_GIVEN EXERCISE A_. In the lock-up letter, on what date was the initial filing of the Registration Statement on Form S-1 made?
_GIVEN EXERCISE B_. List the four actions the lock-up letter forbids during the Lock-Up Period without the Representative's prior written consent.
_GIVEN EXERCISE C_. Rewrite the paragraph of the lock-up letter beginning "You have been informed that" as a shorter paragraph that keeps its main facts.

_SELECTED TEXT_.
=====

EX-10.42 9 ex10-42.htm
344 South Hauser Blvd., Suite 414
Los Angeles, California 90036
October 30, 2018
[Investor name and address]
Re: Lock-Up of Conversion Shares
Dear [investor name]:
In connection with the transaction memorialized by that certain Convertible Promissory Note, dated October 30, 2018 (the “Note”), you agreed not to offer, pledge, sell, contract to sell, grant, lend, or otherwise transfer or dispose of, directly or indirectly, any of the Conversion Shares (as that term is defined in the Note) for a period of 90 days following their issuance (the “Lock-Up”). The Conversion Shares are to be issued to you pursuant to a Mandatory Conversion (as that term is defined in the Note). This letter formalizes our agreement for the Lock-Up.
You have been informed that A.G.P. / Alliance Global Partners (the “Representative”) proposes to enter into an Underwriting Agreement (the “Underwriting Agreement”) with us (the “Company”), providing for the public offering (the “Public Offering”) of shares of our common stock, as preliminarily set forth in our Registration Statement on Form S-1, SEC File No. 333-226840, the initial filing of which having been made on August 14, 2018.
To induce the Representative to continue its efforts in connection with the Public Offering, you hereby agree that, without the prior written consent of the Representative, you will not, during the period commencing on the date hereof and ending 90 days after the date of the final prospectus (the “Prospectus”) relating to the Public Offering (the “Lock-Up Period”), (1) offer, pledge, sell, contract to sell, grant, lend, or otherwise transfer or dispose of, directly or indirectly, any of the Conversion Shares or any securities exchangeable for the Conversion Shares (collectively, the “Lock-Up Securities”); (2) enter into any swap or other arrangement that transfers to another, in whole or in part, any of the economic consequences of ownership of the Lock-Up Securities, whether any such transaction described in clause (1) above or this clause (2) is to be settled by delivery of Lock-Up Securities, in cash or otherwise; (3) make any demand for or exercise any right with respect to the registration of any Lock-Up Securities; or (4) publicly disclose the intention to make any offer, sale, pledge or disposition, or to enter into any transaction, swap, hedge or other arrangement relating to any Lock-Up Securities. Notwithstanding the foregoing, and subject to the conditions below, you may transfer Lock-Up Securities without the prior written consent of the Representative in connection with (a) transfers of Lock-Up Securities as a bona fide gift, by will or intestacy or to a family member or trust for the benefit of a family member (for purposes of this letter agreement, “family member” means any relationship by blood, marriage or adoption, not more remote than first cousin) or (b) transfers of Lock-Up Securities to a charity or educational institution; provided that (i) any such transfer shall not involve a disposition for value, (ii) each transferee shall sign and deliver to the us and to the Representative a letter agreement substantially in the form of this letter agreement, and (iii) no filing under Section 16(a) of the Securities Exchange Act of 1934, as amended, shall be required or shall be voluntarily made. You also agree and consent to the entry of stop transfer instructions with the Company’s transfer agent and registrar against the transfer of the Lock-Up Securities except in compliance herewith.

=====

[Target pointing data]
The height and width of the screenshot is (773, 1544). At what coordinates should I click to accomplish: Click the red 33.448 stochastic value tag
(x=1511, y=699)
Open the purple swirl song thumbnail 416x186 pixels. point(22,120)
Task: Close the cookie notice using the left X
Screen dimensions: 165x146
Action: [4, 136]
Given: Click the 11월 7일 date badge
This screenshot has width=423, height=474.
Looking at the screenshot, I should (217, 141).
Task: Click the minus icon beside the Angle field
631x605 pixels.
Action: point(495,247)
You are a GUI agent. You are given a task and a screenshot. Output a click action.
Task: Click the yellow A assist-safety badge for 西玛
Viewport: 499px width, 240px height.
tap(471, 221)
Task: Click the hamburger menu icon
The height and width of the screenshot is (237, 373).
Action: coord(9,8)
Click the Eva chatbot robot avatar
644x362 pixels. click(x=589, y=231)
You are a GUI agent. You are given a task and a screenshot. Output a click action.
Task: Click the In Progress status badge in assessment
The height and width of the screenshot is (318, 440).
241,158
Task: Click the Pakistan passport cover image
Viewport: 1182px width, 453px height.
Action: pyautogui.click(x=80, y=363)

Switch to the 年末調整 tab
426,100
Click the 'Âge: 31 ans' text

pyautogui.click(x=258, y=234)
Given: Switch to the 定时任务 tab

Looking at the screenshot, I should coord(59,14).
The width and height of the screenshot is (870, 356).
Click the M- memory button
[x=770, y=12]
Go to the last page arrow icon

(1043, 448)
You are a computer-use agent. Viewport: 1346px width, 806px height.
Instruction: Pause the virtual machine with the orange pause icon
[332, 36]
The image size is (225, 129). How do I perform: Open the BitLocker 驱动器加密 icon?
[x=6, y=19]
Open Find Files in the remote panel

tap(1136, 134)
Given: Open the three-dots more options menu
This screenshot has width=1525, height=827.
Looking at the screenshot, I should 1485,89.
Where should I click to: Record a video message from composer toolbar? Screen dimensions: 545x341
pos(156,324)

=====

_ANSWER A_. August 14, 2018

_ANSWER B_.
1. Offering, pledging, selling, contracting to sell, granting, lending, or otherwise transferring or disposing of, directly or indirectly, any of the Conversion Shares or any securities exchangeable for them (the Lock-Up Securities)
2. Entering into any swap or other arrangement that transfers to another, in whole or in part, any of the economic consequences of ownership of the Lock-Up Securities
3. Making any demand for or exercising any right with respect to the registration of any Lock-Up Securities
4. Publicly disclosing the intention to make any offer, sale, pledge, or disposition, or to enter into any transaction, swap, hedge, or other arrangement relating to any Lock-Up Securities

_ANSWER C_. A.G.P. / Alliance Global Partners, the Representative, proposes to enter into an Underwriting Agreement with the Company for a public offering of its common stock. The offering is preliminarily set forth in the Company's Registration Statement on Form S-1, SEC File No. 333-226840, first filed on August 14, 2018.